» **Required action**: Which lines run from the line with "지식재산권 침해 신고 (1096, 1253)" through the line with "위반 신고 (1059, 1291)" in the entries below? Print them exactly, both ends included, and nothing more.

» **Working data**:

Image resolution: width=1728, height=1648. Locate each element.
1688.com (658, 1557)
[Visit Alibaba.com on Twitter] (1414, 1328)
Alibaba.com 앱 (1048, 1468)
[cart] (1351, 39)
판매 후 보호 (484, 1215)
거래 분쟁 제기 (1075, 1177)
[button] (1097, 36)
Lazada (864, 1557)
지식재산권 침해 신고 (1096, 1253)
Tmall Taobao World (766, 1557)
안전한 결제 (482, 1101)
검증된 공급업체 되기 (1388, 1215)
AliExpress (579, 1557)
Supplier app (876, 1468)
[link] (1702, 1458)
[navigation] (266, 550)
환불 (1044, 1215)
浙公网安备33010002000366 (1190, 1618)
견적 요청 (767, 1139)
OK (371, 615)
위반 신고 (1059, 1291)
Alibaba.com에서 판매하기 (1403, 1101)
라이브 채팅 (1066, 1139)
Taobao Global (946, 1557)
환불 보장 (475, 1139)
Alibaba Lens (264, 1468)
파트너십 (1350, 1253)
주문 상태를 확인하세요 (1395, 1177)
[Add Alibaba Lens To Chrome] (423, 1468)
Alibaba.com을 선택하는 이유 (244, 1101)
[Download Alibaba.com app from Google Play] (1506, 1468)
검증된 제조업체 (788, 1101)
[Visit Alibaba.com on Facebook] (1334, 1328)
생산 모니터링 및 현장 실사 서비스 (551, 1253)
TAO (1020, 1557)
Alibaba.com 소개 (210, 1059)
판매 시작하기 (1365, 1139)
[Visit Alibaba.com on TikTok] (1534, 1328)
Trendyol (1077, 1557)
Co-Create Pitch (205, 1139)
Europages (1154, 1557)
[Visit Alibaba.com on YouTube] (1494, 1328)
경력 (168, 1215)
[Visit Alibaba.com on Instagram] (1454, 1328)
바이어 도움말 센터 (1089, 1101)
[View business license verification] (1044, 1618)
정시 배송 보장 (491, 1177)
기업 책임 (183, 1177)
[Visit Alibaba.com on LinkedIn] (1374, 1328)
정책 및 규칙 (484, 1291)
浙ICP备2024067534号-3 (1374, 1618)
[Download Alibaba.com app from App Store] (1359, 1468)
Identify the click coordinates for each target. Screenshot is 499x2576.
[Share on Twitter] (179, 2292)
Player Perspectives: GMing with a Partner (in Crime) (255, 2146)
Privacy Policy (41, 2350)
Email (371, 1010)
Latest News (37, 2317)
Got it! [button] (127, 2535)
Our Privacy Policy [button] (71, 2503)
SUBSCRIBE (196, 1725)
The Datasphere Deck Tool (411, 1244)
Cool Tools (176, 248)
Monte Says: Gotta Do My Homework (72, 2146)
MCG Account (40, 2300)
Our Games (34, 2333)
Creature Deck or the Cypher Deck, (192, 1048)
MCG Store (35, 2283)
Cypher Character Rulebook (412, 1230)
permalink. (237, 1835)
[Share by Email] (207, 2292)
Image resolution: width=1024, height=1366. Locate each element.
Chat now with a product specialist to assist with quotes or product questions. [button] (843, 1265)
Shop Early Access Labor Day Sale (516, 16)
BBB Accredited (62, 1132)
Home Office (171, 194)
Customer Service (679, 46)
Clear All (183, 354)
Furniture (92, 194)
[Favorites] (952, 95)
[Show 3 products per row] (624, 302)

» **Task result**:
지식재산권 침해 신고 (1096, 1253)
Tmall Taobao World (766, 1557)
안전한 결제 (482, 1101)
검증된 공급업체 되기 (1388, 1215)
AliExpress (579, 1557)
Supplier app (876, 1468)
[link] (1702, 1458)
[navigation] (266, 550)
환불 (1044, 1215)
浙公网安备33010002000366 (1190, 1618)
견적 요청 (767, 1139)
OK (371, 615)
위반 신고 (1059, 1291)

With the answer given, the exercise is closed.